The reality of children is that suddenly, you're more vulnerable. Suddenly, you have something to lose. Suddenly, it matters a whole lot more when a politician makes a stupid law or creates debt for the next generation. Suddenly, healing the world takes a back seat to protecting your children. Suddenly, the society's scariness comes into sharp focus.
Loving makes us vulnerable.
Withholding love doesn't make you strong though. This is one of life's paradoxes. Being a rock, being an island might spare you pain but it also isolates a person creating a brittleness of being. A person can protect herself and by doing so, limit vulnerability. It calls to mind something G.K. Chesterton said. He described a soldier, timid and afraid versus a soldier bold and engaging. Often to save his own life, the soldier has to risk it, because to try and protect it is to surely die.
Love is like that. In order to survive and thrive, a person must reach out and that makes him vulnerable. But to be alone, is to assure the hurt. It's a self-fulfilling prophecy. As a parent, that uneasy balance rules life. A consuming love reveals a vulnerability. Loss of or harm to this child would cause more grief than it's possible to contemplate. It's almost crazy-making to consider. With the TV blaring on about snatched and murdered children, parents feel even more vulnerable. It could happen. It happened to them.
Still, to not have children, to not love, to not reach out is to live a fear-driven life. Fear makes a person timid. Fear makes a person weak. Fear makes a person lonely. Ultimately, it takes courage to love and to live. And the people who withdraw and avoid loving to save themselves end up doing just the opposite.

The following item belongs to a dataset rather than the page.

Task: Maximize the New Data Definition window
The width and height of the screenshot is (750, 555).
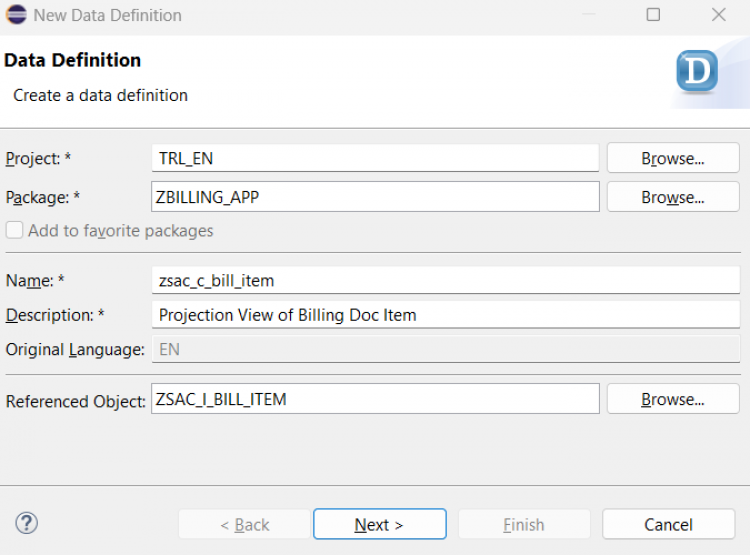Action: point(653,15)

Love makes you vulnerable but it also makes you strong.
In honor of this idea, I'm sharing with you some of my favorites. Here is the great Simon & Garfunkel tune "I Am A Rock" set to my favorite Harry Potter character Severis Snape, played by the inimitable Alan Rickman who I also love. Go to the link HERE. I can't embed it. But it's worth a look.

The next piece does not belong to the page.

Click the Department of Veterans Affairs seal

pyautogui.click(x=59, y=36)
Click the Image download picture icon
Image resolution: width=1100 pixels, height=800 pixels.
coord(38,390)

The brilliant and always beautiful Anchoress adds this when referring to the European birthrate which is declining precipitously:
I’ve realized over the years that anti-life action, abortion, euthanasia, are all failures of love, and failures to be willing to open yourself up to all the ache and beauty that love brings. People don’t mind the beauty but they don’t want the ache, so they settle for a beauty less vibrant but safer.So, Europe is dying, but why? Author Bruce Thorton says over at The Corner:
Because, replies the author of Decline and Fall: Europe’s Slow-Motion Suicide, “children are expensive. They require you to sacrifice your time and your interests and your own comfort. If your highest good is pleasure, if your highest good is a sophisticated life, then children get in the way. Why would you spend so much money and so much energy on children if your highest good is simply material well-being? That's sort of the spiritual dimension of the problem."Having children, loving in general, requires a certain amount of faith and optimism. Nihilistic despair and hopelessness starves love and leads to solitude. And when whole countries despair, whole countries die.
“The spiritual dimension of the problem.” There are so few children in Europe, in other words, because there are so few believers.
Risking love means risking life. And to not risk is to already die.